* [PASSAGE GIVEN]
<<<<
Posts Tagged Debra Green

7 MG Novels to Celebrate International Day of Mathematics

According to the official website, today is International Day of Mathematics, a global celebration of math. And while math aficionados around the world will be celebrating in various ways, we here at the Mixed-Up Files are commemorating the day by highlighting a few of our favorite middle-grade novels that showcase math in a literary way. If you have a favorite middle-grade math novel, let us know in the comments section. (Mouse over the titles for purchasing information.)

Violet and the Pie of Life by D.L. Green

Twelve-year-old Violet has two great loves in her life: math and pie. And she loves her parents, even though her mom never stops nagging and her dad can be unreliable. Mom plus Dad doesn’t equal perfection. Still, Violet knows her parents could solve their problems if they just applied simple math.
>>>>
* [RAW RECORDS]
<<<<
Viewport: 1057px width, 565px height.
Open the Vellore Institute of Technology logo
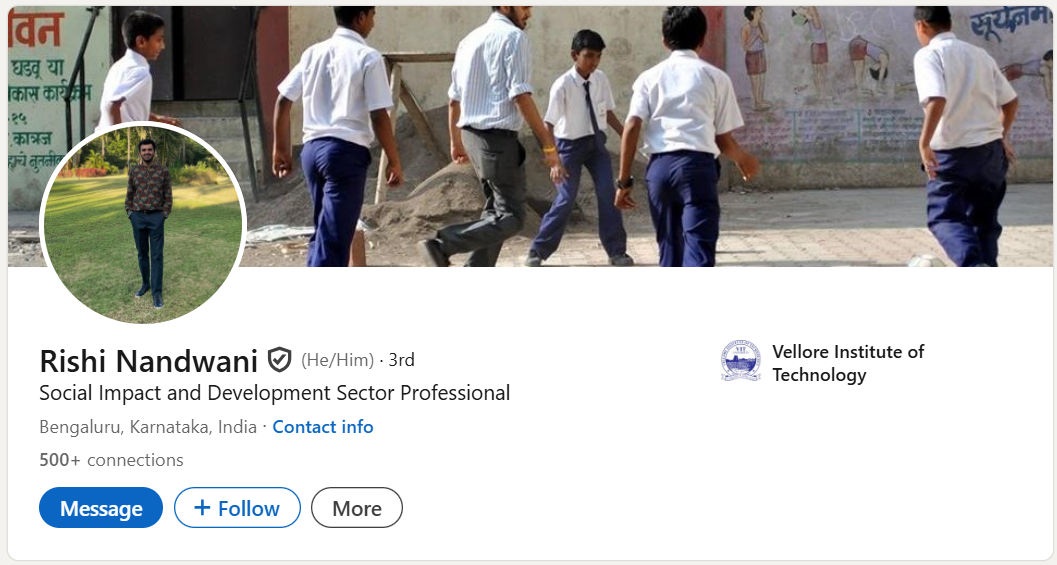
>>>>
<<<<
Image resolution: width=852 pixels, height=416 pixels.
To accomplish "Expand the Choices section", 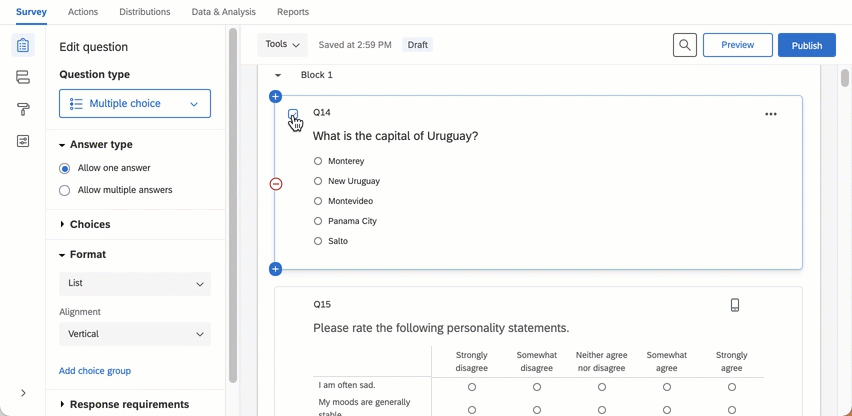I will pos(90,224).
>>>>
* [TASKS AND EXERCISES]
- a) Reproduce the post on middle-grade math novels word for word, starting at "Posts Tagged Debra" and ending at "for purchasing information.)".
- b) In the post on middle-grade math novels, what are Violet's two great loves?
- c) Pick up the post on middle-grade math novels after its last sentence and write what comes next.
Nothing in the listing is needed here.

* [RESULTS OF THE EXERCISE]
- a)
Posts Tagged Debra Green

7 MG Novels to Celebrate International Day of Mathematics

According to the official website, today is International Day of Mathematics, a global celebration of math. And while math aficionados around the world will be celebrating in various ways, we here at the Mixed-Up Files are commemorating the day by highlighting a few of our favorite middle-grade novels that showcase math in a literary way. If you have a favorite middle-grade math novel, let us know in the comments section. (Mouse over the titles for purchasing information.)

- b) Math and pie.

- c)
#1: Adjust the ratio of Mom’s nagging to her compliments.
#2: Multiply Dad’s funny stories by a factor of three.
#3: Add in romantic stuff wherever possible.

But when her dad walks out, Violet realizes that the odds do not look good. Why can’t her parents get along like popular, perfect Ally’s parents? Would it be better to have no dad at all, like her best friend, McKenzie? Violet is considering the data when she and Ally get cast in the school play, and McKenzie doesn’t–a probability that Violet never calculated. Maybe friendship and family have more variables than she thought. Filled with warmth, math-y humor, and delicious pie, this heartfelt middle grade read is perfect for fans of The Miscalculations of Lightning Girl. Includes illustrated charts, graphs, and diagrams throughout.


All of the Above by Shelley Pearsall

Based on a true story, All of the Above is the delightful and suspenseful story of four inner city students and their quest to build the world’s largest tetrahedron.

Weaving together the different personal stories of the kids, their teacher, and the community that surrounds them, award-winning author Shelley Pearsall has written a vividly engaging story about math, life, and good-tasting barbecue.

Filled with unexpected humor, poignant characters and quiet brilliance, All of the Above is a surprising gem.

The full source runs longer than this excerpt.